Hope you were invited to celebrate the 30-year reign of the Tiger, and that the dish that was served to the guests did not come from the carcasses of other animals that were seized since 1985 or even earlier!

You might be thinking what Tiger being speculated about?

Well, the answer is in this statement made on 14 January 2015 in Neak Loeurng: “If Hun Sen hadn’t been willing to enter the tigers’ den how could we have caught the tigers?” Here is the link:

http://www.theguardian.com/world/2015/jan/14/hun-sen-cambodias-prime-minister-marks-30-years-of-hardline-rule

Victor Hugo facilitated your task with his famous: “Dis moi qui tu aimes, je te dirai qui tu es.”

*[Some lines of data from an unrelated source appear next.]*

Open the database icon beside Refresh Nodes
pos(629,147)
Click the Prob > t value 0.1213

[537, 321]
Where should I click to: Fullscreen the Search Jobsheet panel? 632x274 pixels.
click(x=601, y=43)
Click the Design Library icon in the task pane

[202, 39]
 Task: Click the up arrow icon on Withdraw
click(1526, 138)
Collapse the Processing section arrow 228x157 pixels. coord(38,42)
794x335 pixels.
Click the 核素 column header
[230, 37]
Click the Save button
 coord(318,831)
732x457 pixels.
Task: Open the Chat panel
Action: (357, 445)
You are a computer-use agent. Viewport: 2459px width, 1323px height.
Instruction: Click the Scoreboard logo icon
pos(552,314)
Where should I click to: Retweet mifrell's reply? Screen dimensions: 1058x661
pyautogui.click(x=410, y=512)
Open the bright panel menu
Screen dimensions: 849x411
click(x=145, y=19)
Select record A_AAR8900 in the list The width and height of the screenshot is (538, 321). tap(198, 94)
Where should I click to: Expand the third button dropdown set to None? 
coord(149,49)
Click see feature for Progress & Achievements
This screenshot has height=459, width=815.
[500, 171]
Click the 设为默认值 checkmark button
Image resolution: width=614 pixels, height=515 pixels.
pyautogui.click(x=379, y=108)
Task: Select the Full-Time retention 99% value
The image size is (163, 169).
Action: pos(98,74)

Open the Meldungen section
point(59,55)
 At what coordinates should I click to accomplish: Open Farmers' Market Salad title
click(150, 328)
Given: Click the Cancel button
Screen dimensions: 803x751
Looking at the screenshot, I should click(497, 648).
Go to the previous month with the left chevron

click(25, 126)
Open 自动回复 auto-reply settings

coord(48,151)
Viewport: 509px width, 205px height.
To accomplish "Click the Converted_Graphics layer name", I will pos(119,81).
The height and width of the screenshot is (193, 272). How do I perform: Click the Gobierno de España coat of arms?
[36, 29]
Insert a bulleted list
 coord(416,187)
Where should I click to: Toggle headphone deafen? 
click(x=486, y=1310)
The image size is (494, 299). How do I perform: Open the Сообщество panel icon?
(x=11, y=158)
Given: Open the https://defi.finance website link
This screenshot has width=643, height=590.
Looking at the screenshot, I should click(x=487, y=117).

It is a very clever imagination to use analogy to make a point or to impress light-minded Khmer John Doe, especially by referring to a tiger, known in Chinese literature as the mightiest beast of the jungle.

This is the Chinese idiom about “tiger”: “不入虎穴,焉得虎子” (pronunciation: bù rù hǔ xué, yān dé hǔ zǐ) meaning: “How do you catch the tiger cub without entering the tiger’s lair?”

You, Kacvey, must find out the subtle nuances between the 14 January statement and the Chinese idiom.

Once that’s done, you might ask yourself these questions:

– Who are these “we”?

– Wasn’t “we” Khmer Rouge tigers themselves?

– Was “we” able to catch the tiger alone without the help from “them” of Yuè Nán (越南)?

– For that assistance, how much and for how long the Land of the Khmers was forever made to owe and to reward “them” of Yuè Nán?

– Where are, then and now, those tigers that “we” had caught, with the exception of the 3 currently at the ECCC cage?

– Why does “we” behave like a butterfly which forgets that once it was a worm?

There is also another Chinese saying for those who ride the tigers: “势成骑虎” (pronunciation: shì chéng qí hǔ) meaning: “If you ride a tiger, it’s hard to get off.” He who drinks power gets drunk with power, at any age, 63 or 90!

Regardless of how pertly self-assertive one is, nothing is permanent. Tiger, like its prey, has only one life, even the mighty Liu Bei’s five great tiger-generals 五虎将  (wǔ hǔ jiàng): Guan Yu  关羽, Zhang Fei  张飞, Zhao Yun  赵云, Ma Chao  马超 and Huang Zhong  黄忠, of the “Romance of the Three Kingdoms” (三国).